遊園地の軽食、食べ歩きは何%? 軽減税率への対応加速

 軽減税率制度が始まる10月の消費税率10%への引き上げまで2カ月となった中、外食大手の間には店内飲食と持ち帰りの税込み価格を一本化する動きも出ている。一方、国税庁が5度目の改定を行った同制度のQ&A集で遊園地やテーマパークの売店での扱いは初めて明らかになり、各社は対応を加速させる方針だ。

 外食では、店内飲食は10%の税率となるが、持ち帰りは8%の税率となる。このため、各社とも顧客離れを防ごうと工夫を凝らす。

 消費者へのわかりやすさを優先しようと、店内飲食と持ち帰りの税込み価格を一本化する動きがある。

 「ケンタッキーフライドチキン」を展開する日本KFCホールディングス(HD)は税抜きの本体価格を調整し、店内飲食と持ち帰りの税込み価格を一律にする。また、牛めし「松屋」を展開する松屋フーズHDも、持ち帰りは包装費などの名目で価格を上積みし、税込み表示のみで価格を一本化することを検討する。

 一方、吉野家HDやスターバックスコーヒージャパンは税抜きの本体価格は維持し、店内飲食と持ち帰りの税込み価格は別々にする方針。外食大手の日本マクドナルドHDなどがどちらの対応を取るかは未定だ。
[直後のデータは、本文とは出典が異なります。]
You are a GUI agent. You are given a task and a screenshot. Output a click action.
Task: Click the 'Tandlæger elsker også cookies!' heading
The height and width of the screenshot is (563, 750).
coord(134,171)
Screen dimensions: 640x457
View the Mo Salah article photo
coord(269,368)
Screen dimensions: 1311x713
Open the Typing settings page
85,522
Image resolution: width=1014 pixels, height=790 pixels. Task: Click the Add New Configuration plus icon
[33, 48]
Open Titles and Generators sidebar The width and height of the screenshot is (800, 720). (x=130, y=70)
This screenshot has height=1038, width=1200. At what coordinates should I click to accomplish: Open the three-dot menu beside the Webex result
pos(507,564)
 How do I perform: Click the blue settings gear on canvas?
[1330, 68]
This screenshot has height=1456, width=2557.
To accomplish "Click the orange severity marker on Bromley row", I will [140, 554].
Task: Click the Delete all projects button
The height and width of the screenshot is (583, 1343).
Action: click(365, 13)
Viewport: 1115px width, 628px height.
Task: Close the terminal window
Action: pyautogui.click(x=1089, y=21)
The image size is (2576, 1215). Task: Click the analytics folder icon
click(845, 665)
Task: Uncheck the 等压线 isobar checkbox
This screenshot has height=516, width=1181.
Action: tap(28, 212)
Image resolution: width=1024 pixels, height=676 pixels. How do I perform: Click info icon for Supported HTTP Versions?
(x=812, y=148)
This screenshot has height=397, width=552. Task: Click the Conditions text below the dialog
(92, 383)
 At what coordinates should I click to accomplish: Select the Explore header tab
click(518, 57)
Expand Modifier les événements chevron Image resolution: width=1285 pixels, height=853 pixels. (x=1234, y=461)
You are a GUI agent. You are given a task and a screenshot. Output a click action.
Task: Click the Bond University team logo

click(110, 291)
 遊園地やテーマパークの売店では、飲食物を買って店が管理する場所で食べると「外食」として10%とし、食べ歩きや離れたベンチでの飲食は8%となる。 大阪市此花区のテーマパーク「ユニバーサル・スタジオ・ジャパン(USJ)」の広報担当は「今後どういう準備が必要なのか、情報を集めて検討していきたい」と話す。東京都練馬区で「としまえん」を運営する西武HDの広報担当は「実際の運用は難しいので対応マニュアルの作成を急ぎたい」とし、10月に向け対応を加速させる考えだ。